DATA PROVIDED:
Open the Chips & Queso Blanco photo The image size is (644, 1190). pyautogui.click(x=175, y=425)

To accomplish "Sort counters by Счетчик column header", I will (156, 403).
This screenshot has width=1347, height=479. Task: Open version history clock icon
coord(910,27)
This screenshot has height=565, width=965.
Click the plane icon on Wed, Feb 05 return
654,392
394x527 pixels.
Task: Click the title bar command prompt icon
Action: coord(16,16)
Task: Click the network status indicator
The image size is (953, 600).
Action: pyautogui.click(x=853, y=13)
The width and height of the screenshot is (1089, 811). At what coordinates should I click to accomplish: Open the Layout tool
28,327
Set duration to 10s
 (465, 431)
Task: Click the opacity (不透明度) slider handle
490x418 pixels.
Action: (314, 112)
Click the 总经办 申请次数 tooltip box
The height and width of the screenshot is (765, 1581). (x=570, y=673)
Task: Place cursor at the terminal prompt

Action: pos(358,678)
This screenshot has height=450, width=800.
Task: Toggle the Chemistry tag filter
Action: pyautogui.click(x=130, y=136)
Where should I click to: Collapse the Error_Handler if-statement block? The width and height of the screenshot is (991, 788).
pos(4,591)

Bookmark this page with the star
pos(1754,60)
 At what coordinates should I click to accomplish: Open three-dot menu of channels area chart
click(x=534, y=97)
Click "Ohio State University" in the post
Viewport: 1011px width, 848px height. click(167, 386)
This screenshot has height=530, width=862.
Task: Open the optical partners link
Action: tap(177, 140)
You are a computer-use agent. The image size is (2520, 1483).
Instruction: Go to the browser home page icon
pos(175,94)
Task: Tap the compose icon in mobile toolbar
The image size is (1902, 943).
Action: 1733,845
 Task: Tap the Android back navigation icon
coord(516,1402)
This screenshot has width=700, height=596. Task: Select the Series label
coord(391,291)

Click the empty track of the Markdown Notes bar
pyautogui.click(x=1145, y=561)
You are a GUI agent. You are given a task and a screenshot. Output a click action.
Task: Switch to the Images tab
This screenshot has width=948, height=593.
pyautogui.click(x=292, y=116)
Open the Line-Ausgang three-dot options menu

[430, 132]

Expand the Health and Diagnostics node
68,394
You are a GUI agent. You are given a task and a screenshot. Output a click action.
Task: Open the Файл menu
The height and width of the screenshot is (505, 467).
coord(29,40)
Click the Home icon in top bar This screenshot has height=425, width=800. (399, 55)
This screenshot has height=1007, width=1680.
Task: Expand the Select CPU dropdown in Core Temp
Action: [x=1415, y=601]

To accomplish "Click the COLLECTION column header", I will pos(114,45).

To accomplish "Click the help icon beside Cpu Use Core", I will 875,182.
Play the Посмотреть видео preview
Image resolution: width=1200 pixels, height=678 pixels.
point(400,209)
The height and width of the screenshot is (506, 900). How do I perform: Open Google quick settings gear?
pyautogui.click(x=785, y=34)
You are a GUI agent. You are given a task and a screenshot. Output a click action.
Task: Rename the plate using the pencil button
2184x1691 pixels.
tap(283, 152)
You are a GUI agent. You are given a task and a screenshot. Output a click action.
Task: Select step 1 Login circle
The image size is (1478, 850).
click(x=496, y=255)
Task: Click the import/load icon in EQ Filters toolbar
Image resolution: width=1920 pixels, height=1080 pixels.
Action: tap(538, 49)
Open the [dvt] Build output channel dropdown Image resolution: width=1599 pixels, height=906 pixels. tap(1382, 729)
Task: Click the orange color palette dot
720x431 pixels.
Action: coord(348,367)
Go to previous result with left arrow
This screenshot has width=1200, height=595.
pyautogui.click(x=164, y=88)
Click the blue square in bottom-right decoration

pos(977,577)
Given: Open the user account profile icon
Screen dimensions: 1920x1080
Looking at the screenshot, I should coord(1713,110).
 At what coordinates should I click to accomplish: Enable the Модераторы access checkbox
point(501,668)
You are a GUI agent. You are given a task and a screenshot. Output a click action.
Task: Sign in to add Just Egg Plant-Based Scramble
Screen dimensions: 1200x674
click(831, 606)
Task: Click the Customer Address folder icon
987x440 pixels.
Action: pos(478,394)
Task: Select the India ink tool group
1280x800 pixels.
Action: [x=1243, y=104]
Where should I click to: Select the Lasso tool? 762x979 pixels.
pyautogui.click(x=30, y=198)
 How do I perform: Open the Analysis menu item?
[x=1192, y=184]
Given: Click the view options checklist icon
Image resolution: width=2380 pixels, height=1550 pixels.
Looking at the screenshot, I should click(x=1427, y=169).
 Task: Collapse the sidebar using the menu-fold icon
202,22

JOB:
Retype all of the records above line for line, without any changes.

REPLY TO THE TASK:
Open the Chips & Queso Blanco photo The image size is (644, 1190). pyautogui.click(x=175, y=425)

To accomplish "Sort counters by Счетчик column header", I will (156, 403).
This screenshot has width=1347, height=479. Task: Open version history clock icon
coord(910,27)
This screenshot has height=565, width=965.
Click the plane icon on Wed, Feb 05 return
654,392
394x527 pixels.
Task: Click the title bar command prompt icon
Action: coord(16,16)
Task: Click the network status indicator
The image size is (953, 600).
Action: pyautogui.click(x=853, y=13)
The width and height of the screenshot is (1089, 811). At what coordinates should I click to accomplish: Open the Layout tool
28,327
Set duration to 10s
 (465, 431)
Task: Click the opacity (不透明度) slider handle
490x418 pixels.
Action: (314, 112)
Click the 总经办 申请次数 tooltip box
The height and width of the screenshot is (765, 1581). (x=570, y=673)
Task: Place cursor at the terminal prompt

Action: pos(358,678)
This screenshot has height=450, width=800.
Task: Toggle the Chemistry tag filter
Action: pyautogui.click(x=130, y=136)
Where should I click to: Collapse the Error_Handler if-statement block? The width and height of the screenshot is (991, 788).
pos(4,591)

Bookmark this page with the star
pos(1754,60)
 At what coordinates should I click to accomplish: Open three-dot menu of channels area chart
click(x=534, y=97)
Click "Ohio State University" in the post
Viewport: 1011px width, 848px height. click(167, 386)
This screenshot has height=530, width=862.
Task: Open the optical partners link
Action: tap(177, 140)
You are a computer-use agent. The image size is (2520, 1483).
Instruction: Go to the browser home page icon
pos(175,94)
Task: Tap the compose icon in mobile toolbar
The image size is (1902, 943).
Action: 1733,845
 Task: Tap the Android back navigation icon
coord(516,1402)
This screenshot has width=700, height=596. Task: Select the Series label
coord(391,291)

Click the empty track of the Markdown Notes bar
pyautogui.click(x=1145, y=561)
You are a GUI agent. You are given a task and a screenshot. Output a click action.
Task: Switch to the Images tab
This screenshot has width=948, height=593.
pyautogui.click(x=292, y=116)
Open the Line-Ausgang three-dot options menu

[430, 132]

Expand the Health and Diagnostics node
68,394
You are a GUI agent. You are given a task and a screenshot. Output a click action.
Task: Open the Файл menu
The height and width of the screenshot is (505, 467).
coord(29,40)
Click the Home icon in top bar This screenshot has height=425, width=800. (399, 55)
This screenshot has height=1007, width=1680.
Task: Expand the Select CPU dropdown in Core Temp
Action: [x=1415, y=601]

To accomplish "Click the COLLECTION column header", I will pos(114,45).

To accomplish "Click the help icon beside Cpu Use Core", I will 875,182.
Play the Посмотреть видео preview
Image resolution: width=1200 pixels, height=678 pixels.
point(400,209)
The height and width of the screenshot is (506, 900). How do I perform: Open Google quick settings gear?
pyautogui.click(x=785, y=34)
You are a GUI agent. You are given a task and a screenshot. Output a click action.
Task: Rename the plate using the pencil button
2184x1691 pixels.
tap(283, 152)
You are a GUI agent. You are given a task and a screenshot. Output a click action.
Task: Select step 1 Login circle
The image size is (1478, 850).
click(x=496, y=255)
Task: Click the import/load icon in EQ Filters toolbar
Image resolution: width=1920 pixels, height=1080 pixels.
Action: tap(538, 49)
Open the [dvt] Build output channel dropdown Image resolution: width=1599 pixels, height=906 pixels. tap(1382, 729)
Task: Click the orange color palette dot
720x431 pixels.
Action: coord(348,367)
Go to previous result with left arrow
This screenshot has width=1200, height=595.
pyautogui.click(x=164, y=88)
Click the blue square in bottom-right decoration

pos(977,577)
Given: Open the user account profile icon
Screen dimensions: 1920x1080
Looking at the screenshot, I should coord(1713,110).
 At what coordinates should I click to accomplish: Enable the Модераторы access checkbox
point(501,668)
You are a GUI agent. You are given a task and a screenshot. Output a click action.
Task: Sign in to add Just Egg Plant-Based Scramble
Screen dimensions: 1200x674
click(831, 606)
Task: Click the Customer Address folder icon
987x440 pixels.
Action: pos(478,394)
Task: Select the India ink tool group
1280x800 pixels.
Action: [x=1243, y=104]
Where should I click to: Select the Lasso tool? 762x979 pixels.
pyautogui.click(x=30, y=198)
 How do I perform: Open the Analysis menu item?
[x=1192, y=184]
Given: Click the view options checklist icon
Image resolution: width=2380 pixels, height=1550 pixels.
Looking at the screenshot, I should click(x=1427, y=169).
 Task: Collapse the sidebar using the menu-fold icon
202,22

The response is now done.